Tremò leggermente quando si sporse a sua volta verso di lei.

«Sei venuta qui per elencarmi tutte le conseguenze peggiori delle mie azioni? Che cosa vuoi?» sibilò fuori di sé.

Irene non rispose subito. Lo guardò attentamente, con l'usuale brillio negli occhi. Sherlock aveva imparato a conoscerlo bene, e a starne alla larga.

«Ci vuole coraggio.» mormorò infine.

«A far cosa?»

«A morire in modo rocambolesco.» (2)

Sherlock non disse niente e si allontanò da lei poggiando la schiena alla sedia.

«Il bello della "zona" è proprio questo, Junior. Sei vivo e morto contemporaneamente. Sai cose che non dovresti sapere, puoi fare cose che non dovresti fare. Non esisti per il mondo, ma qui nella "zona" tu sei vero, esisti, e puoi darti la forma che vuoi, persino la tua. Vedi cose che non dovresti vedere, e puoi fare qualcosa per cambiarle senza che nessuno sappia mai che sei stato tu. Tutto è possibile qui, Junior. Puoi cambiare eventi, osservare persone per assicurarti che stiano bene. Puoi perfino guardarti indietro e osservare la tua morte rocambolesca con orgoglio, o con disprezzo. In ogni caso, hai la possibilità di rifarla. Sei quello che più si avvicina a Dio.»

«E sei solo.»

«Non è quello che volevi, Junior? Essere solo?»

Lui non era solo. Aveva un milione di sensi di colpa che gli facevano compagnia. Dio... Dio non poteva aiutarlo.

«Dio non esiste.»

«Nemmeno tu. Sei morto.»

Sherlock strinse le labbra. Irene tirò le sue in un ghigno ironico.

Si alzò, e lo guardò.

«Benvenuto nella Zona del Crepuscolo.»









Notes, again:

Ultimo giorno del Primo Turno! FORZA CANON!

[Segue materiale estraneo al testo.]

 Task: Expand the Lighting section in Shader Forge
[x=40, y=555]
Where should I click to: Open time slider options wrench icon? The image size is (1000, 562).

(1) è una citazione di Piperita Patty: "Gli innamorati non sono gente vera." Just love her!; (2) è invece un dialogo preso da Le Conseguenze dell'Amore di Paolo Sorrentino, con Toni Servillo. Il titolo è preso da un numero di Dylan Dog, e la citazione dalla canzone Rosso di Niccolò Fabi.

Grazie, grazie, grazie a Sonia, come al solito.